The core innovation of FUDOKI lies in its entirely new non-masked discrete flow matching architecture. Unlike traditional autoregressive models, FUDOKI achieves bidirectional information integration through parallel denoising mechanisms, significantly enhancing its performance in complex reasoning and generation tasks. This model not only bridges the gap between image generation and text understanding but also achieves unified modeling for both domains.

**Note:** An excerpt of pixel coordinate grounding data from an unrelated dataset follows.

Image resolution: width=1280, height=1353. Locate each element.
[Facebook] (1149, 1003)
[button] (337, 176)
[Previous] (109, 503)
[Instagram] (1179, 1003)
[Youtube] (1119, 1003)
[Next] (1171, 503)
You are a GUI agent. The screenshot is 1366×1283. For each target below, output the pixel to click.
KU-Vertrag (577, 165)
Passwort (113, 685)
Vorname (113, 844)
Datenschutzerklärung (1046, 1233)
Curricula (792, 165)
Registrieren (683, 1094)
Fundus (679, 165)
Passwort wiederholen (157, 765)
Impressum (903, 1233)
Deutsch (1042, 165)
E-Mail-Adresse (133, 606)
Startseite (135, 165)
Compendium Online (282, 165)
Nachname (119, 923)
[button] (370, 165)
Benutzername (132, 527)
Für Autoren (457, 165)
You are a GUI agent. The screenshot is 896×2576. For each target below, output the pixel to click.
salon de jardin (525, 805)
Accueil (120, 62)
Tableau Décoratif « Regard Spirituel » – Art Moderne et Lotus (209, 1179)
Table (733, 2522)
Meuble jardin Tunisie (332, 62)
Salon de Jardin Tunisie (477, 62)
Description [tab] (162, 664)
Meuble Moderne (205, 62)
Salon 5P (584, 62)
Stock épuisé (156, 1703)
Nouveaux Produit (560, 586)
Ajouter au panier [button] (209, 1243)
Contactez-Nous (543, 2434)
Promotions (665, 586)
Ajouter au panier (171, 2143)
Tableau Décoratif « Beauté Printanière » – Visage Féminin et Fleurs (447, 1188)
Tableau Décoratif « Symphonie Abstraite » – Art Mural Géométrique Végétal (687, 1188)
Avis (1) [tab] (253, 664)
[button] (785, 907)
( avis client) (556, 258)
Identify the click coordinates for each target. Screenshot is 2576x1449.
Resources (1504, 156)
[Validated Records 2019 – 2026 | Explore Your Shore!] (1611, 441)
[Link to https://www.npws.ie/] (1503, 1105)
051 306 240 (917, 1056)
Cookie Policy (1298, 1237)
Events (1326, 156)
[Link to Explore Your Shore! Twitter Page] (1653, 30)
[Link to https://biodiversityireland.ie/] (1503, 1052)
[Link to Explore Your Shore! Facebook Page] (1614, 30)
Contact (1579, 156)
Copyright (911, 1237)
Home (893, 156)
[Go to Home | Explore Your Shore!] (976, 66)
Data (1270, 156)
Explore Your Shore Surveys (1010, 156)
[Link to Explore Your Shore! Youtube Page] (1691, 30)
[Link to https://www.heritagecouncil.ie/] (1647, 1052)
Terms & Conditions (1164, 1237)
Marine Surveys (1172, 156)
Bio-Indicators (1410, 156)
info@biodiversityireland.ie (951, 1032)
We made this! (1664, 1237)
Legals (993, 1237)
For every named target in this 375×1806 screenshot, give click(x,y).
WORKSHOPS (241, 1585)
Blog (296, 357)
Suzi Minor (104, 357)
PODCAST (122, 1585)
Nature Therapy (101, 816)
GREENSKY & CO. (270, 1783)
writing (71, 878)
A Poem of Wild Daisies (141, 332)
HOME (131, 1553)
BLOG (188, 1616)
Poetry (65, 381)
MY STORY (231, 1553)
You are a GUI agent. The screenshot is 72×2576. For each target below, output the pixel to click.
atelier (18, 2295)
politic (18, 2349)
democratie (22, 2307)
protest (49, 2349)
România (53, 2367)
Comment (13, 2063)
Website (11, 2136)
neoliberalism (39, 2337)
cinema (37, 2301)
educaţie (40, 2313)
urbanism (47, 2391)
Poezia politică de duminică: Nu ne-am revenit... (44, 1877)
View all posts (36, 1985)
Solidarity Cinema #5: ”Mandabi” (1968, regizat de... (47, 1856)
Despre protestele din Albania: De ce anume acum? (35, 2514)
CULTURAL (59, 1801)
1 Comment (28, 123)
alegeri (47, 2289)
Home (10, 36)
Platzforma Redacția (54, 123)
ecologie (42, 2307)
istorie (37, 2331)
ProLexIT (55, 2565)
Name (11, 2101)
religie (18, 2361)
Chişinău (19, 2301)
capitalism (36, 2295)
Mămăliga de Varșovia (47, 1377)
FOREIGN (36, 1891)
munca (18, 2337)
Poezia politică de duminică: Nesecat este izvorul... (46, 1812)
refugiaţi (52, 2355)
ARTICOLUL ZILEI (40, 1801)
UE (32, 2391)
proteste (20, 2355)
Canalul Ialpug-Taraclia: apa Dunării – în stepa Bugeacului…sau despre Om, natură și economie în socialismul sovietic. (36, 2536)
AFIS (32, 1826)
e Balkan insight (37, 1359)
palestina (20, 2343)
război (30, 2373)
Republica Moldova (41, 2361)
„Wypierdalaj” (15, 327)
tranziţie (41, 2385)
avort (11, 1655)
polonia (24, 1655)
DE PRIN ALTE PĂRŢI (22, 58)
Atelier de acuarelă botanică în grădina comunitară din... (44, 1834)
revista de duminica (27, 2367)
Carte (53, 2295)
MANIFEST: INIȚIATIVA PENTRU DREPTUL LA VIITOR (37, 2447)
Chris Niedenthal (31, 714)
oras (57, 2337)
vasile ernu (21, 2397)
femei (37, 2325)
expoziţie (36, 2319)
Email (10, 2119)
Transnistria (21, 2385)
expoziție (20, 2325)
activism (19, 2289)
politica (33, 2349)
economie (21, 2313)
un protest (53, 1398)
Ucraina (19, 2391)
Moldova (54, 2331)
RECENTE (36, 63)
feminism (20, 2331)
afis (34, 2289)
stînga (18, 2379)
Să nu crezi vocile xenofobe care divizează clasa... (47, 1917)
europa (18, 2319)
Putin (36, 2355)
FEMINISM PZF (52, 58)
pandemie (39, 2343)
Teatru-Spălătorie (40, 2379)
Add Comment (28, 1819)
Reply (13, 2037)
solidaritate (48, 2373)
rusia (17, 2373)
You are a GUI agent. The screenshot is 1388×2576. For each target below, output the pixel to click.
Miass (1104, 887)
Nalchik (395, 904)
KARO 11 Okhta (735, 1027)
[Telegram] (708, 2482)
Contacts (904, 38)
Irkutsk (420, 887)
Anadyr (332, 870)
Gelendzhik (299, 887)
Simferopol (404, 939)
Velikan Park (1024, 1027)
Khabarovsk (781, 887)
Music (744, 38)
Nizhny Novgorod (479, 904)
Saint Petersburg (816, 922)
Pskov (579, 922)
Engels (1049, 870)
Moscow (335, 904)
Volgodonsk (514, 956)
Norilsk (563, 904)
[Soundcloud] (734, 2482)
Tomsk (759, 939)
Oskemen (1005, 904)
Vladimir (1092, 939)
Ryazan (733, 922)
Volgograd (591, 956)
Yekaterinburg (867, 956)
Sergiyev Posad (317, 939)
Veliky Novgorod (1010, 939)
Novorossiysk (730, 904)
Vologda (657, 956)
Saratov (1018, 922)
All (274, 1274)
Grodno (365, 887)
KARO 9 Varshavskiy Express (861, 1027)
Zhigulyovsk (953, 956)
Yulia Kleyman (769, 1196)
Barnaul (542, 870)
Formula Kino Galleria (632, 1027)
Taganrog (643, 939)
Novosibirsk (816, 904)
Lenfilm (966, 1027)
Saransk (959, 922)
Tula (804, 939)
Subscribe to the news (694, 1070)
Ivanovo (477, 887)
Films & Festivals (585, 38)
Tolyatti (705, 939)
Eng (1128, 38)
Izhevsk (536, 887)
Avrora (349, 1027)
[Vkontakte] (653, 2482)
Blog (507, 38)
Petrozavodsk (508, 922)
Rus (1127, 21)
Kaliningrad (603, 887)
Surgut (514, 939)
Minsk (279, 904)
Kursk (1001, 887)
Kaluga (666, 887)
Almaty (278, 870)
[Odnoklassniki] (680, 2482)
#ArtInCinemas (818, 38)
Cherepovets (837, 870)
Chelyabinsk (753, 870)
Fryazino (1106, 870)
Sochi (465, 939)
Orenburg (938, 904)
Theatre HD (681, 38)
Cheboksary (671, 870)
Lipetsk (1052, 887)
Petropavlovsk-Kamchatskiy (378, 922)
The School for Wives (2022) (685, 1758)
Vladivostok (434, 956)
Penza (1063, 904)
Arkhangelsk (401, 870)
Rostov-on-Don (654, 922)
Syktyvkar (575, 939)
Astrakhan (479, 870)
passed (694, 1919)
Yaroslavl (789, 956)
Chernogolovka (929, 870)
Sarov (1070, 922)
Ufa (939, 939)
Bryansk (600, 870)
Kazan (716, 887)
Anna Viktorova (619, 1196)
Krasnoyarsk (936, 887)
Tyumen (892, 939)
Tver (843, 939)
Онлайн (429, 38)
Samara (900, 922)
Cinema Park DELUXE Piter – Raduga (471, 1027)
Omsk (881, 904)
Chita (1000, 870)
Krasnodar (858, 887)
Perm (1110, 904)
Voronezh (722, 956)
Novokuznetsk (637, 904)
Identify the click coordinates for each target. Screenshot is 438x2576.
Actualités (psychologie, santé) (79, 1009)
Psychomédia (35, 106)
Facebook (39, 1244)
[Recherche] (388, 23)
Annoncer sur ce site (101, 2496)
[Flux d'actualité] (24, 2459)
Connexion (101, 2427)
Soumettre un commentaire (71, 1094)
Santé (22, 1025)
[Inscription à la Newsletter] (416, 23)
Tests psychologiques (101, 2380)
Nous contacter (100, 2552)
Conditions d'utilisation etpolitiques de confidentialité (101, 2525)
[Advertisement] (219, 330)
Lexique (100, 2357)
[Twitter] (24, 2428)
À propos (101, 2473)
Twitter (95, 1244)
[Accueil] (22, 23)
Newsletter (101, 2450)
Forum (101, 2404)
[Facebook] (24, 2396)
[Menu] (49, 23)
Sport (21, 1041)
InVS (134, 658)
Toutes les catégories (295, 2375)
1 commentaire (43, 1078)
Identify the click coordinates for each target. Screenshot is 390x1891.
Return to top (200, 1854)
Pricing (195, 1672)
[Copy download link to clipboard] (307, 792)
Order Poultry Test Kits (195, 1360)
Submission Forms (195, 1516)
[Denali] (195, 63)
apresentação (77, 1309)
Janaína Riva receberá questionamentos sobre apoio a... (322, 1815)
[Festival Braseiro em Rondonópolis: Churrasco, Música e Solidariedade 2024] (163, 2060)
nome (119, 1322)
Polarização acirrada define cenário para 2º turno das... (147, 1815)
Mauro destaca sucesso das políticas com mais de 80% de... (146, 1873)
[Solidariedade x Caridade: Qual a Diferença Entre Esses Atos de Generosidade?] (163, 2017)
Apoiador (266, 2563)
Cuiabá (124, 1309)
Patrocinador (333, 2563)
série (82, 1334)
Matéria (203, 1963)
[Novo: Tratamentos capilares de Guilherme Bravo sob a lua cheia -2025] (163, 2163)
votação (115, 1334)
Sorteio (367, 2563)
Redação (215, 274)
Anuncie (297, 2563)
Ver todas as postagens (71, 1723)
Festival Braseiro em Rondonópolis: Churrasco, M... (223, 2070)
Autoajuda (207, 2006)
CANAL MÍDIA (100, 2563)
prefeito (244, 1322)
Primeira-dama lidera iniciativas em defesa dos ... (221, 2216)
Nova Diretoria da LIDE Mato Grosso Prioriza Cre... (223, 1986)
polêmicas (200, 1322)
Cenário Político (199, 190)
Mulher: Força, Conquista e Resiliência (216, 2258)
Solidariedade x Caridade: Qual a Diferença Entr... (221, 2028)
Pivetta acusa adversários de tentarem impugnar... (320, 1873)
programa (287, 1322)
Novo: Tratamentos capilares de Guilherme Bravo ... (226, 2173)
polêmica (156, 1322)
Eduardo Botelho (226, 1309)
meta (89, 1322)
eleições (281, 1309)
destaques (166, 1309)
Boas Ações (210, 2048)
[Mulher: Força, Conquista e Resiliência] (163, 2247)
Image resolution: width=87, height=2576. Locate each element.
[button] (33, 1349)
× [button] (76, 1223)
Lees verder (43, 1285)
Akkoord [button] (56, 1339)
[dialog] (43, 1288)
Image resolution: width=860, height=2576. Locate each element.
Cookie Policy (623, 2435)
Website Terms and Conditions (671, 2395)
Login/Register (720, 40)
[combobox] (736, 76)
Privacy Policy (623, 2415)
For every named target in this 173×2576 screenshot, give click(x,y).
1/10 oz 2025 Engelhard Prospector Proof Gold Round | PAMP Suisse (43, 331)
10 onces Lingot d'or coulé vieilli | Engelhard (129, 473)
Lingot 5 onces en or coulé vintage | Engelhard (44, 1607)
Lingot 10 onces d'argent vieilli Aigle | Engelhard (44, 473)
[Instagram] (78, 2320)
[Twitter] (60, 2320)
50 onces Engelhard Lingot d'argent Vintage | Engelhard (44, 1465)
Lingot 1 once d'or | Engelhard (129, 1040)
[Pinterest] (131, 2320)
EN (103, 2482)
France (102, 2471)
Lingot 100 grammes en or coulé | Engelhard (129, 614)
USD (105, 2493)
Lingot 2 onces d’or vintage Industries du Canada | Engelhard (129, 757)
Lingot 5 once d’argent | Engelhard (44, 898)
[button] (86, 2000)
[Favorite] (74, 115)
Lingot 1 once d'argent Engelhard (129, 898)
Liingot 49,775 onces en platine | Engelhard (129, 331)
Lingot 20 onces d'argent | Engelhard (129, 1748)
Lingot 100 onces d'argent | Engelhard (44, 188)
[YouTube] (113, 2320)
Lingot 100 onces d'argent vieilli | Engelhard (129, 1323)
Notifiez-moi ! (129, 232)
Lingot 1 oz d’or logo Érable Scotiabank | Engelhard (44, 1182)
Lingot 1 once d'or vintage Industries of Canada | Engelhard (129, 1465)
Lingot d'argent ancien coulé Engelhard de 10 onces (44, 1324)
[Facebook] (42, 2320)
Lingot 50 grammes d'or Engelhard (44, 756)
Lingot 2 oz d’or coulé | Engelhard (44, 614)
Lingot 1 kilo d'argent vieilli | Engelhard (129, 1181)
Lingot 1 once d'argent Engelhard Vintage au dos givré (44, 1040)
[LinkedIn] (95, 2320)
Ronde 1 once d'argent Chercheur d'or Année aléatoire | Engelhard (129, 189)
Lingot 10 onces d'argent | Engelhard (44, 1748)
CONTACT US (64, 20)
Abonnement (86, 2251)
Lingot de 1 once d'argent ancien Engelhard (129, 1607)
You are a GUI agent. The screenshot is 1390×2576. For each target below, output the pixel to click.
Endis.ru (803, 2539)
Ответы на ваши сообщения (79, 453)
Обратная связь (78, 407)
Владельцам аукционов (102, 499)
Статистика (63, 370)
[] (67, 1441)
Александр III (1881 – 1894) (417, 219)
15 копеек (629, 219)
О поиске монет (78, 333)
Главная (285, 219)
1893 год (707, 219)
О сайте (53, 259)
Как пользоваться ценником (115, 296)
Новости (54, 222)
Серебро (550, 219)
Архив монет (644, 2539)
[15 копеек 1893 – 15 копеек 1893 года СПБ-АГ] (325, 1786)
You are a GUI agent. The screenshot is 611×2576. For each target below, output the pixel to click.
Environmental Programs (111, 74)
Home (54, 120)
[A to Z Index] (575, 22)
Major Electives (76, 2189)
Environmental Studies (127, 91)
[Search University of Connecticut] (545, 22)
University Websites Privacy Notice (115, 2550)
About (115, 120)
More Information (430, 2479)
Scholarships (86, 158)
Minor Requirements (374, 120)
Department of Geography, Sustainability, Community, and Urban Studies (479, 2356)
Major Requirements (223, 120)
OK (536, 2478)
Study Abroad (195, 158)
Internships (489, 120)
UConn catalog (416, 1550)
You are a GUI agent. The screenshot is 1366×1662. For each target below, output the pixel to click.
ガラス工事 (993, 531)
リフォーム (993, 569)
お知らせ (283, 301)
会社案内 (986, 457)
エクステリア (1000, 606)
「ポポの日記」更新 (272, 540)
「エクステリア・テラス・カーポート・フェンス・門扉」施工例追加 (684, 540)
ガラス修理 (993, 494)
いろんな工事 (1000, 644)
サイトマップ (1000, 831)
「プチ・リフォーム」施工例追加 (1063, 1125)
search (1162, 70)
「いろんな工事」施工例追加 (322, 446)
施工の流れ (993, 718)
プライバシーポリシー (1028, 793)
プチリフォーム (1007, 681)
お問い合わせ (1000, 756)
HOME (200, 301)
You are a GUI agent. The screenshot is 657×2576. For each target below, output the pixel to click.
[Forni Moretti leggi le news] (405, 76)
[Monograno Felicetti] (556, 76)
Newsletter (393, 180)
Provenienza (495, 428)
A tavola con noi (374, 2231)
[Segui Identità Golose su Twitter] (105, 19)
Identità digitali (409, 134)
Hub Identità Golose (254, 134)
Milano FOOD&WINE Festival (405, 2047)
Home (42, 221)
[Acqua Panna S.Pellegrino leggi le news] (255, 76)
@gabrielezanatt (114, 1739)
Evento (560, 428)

Figure source note: Image generated by AI, provided by Midjourney
This model's advantage is its mask-free design, making the generation process more flexible. During inference, FUDOKI allows dynamic adjustment of the generation results, as if it had learned human-like thinking patterns. Moreover, FUDOKI performs exceptionally well in image generation, achieving a score of 0.76 on the GenEval benchmark, surpassing same-sized autoregressive models and demonstrating high-quality generation effects and semantic accuracy.
The construction of FUDOKI relies on metric-induced probabilistic paths and optimal kinetic velocity. These technologies enable the model to consider the semantic similarity of each token during the generation process, resulting in more natural text and image generation. Additionally, during training, FUDOKI uses pre-trained autoregressive models for initialization, reducing training costs and improving efficiency.
The introduction of FUDOKI not only provides a new perspective for multi-modal generation and understanding but also lays a more solid foundation for the development of general artificial intelligence. In the future, we look forward to FUDOKI bringing further exploration and breakthroughs, driving the continued advancement of AI technology.